Stored records:
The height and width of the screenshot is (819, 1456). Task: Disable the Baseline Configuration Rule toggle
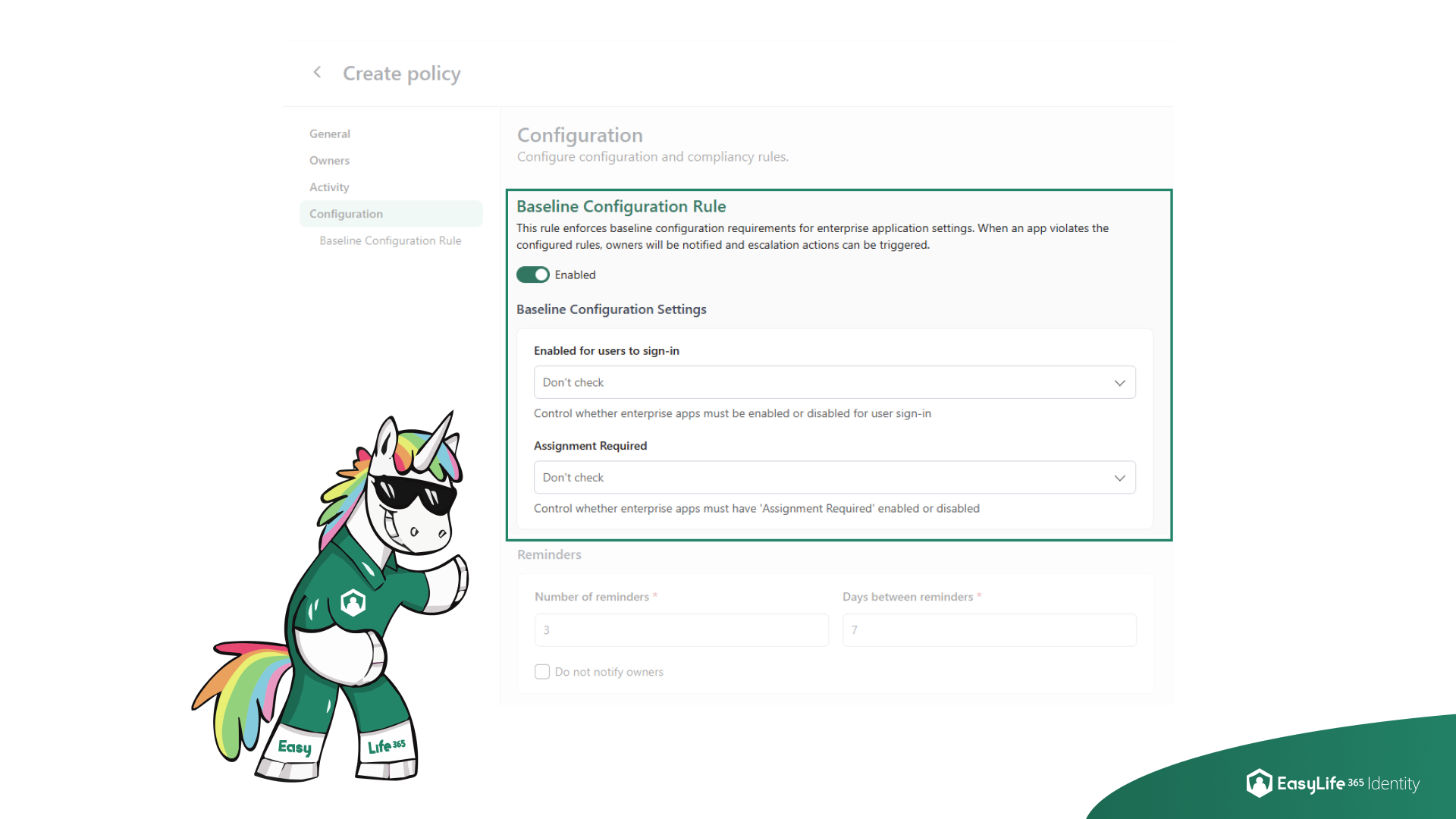[x=533, y=275]
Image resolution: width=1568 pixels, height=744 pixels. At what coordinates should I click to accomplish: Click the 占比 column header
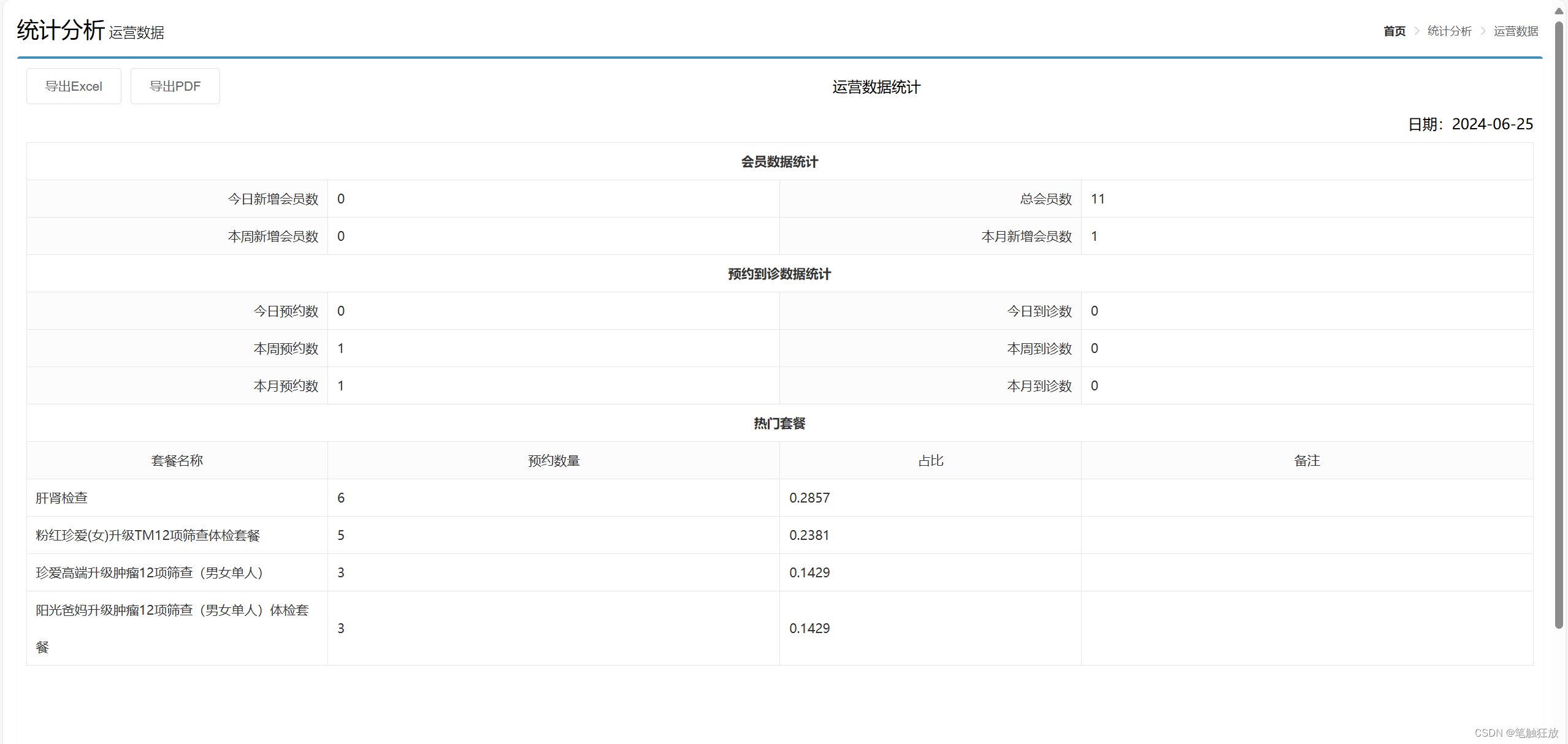pyautogui.click(x=930, y=461)
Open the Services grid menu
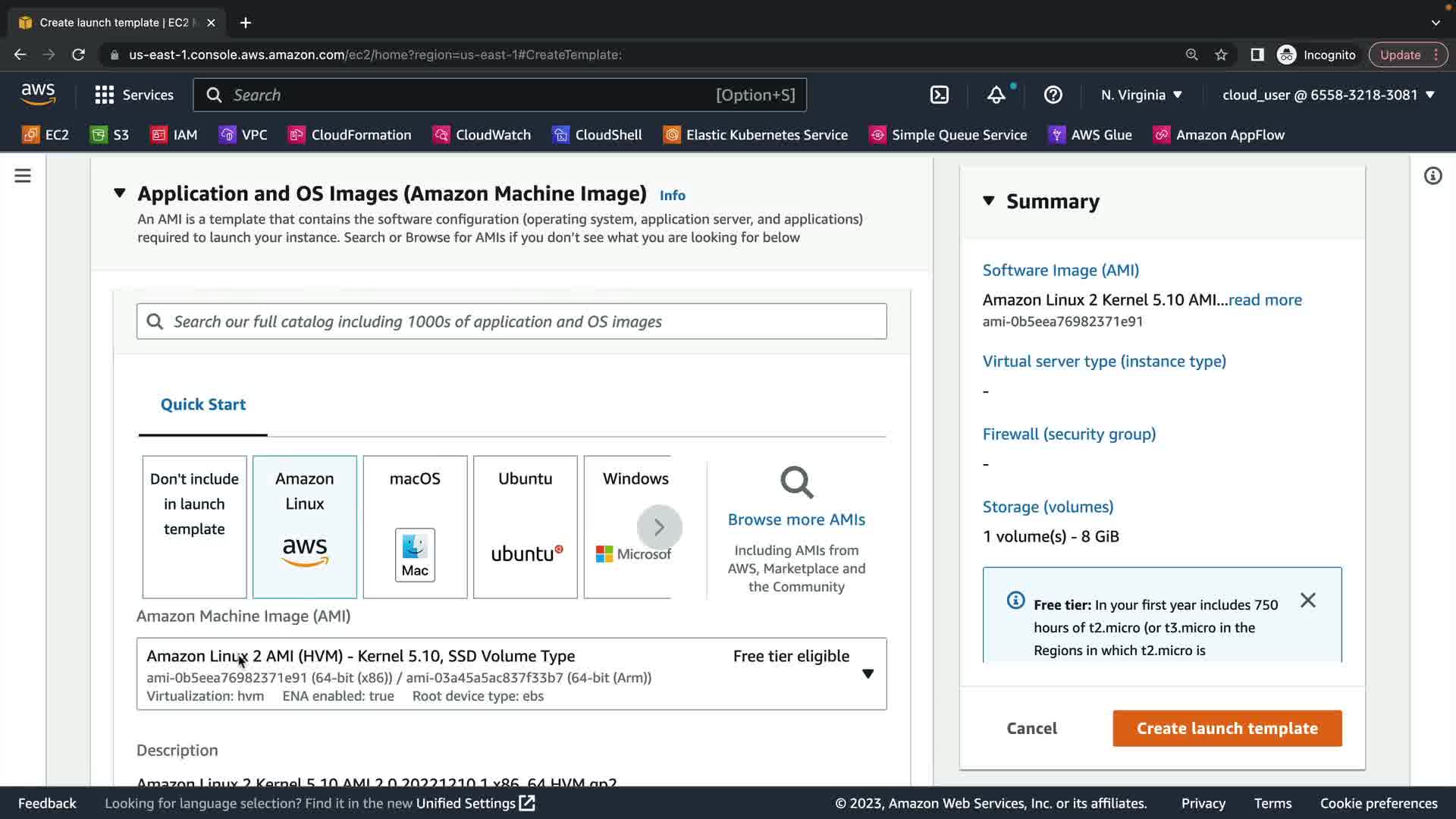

WORK ITEM: Your reply should be the entries above, repeated exactly and free of pictures.

ANSWER FOR THIS EXERCISE:
The height and width of the screenshot is (819, 1456). Task: Disable the Baseline Configuration Rule toggle
[x=533, y=275]
Image resolution: width=1568 pixels, height=744 pixels. At what coordinates should I click to accomplish: Click the 占比 column header
pyautogui.click(x=930, y=461)
Open the Services grid menu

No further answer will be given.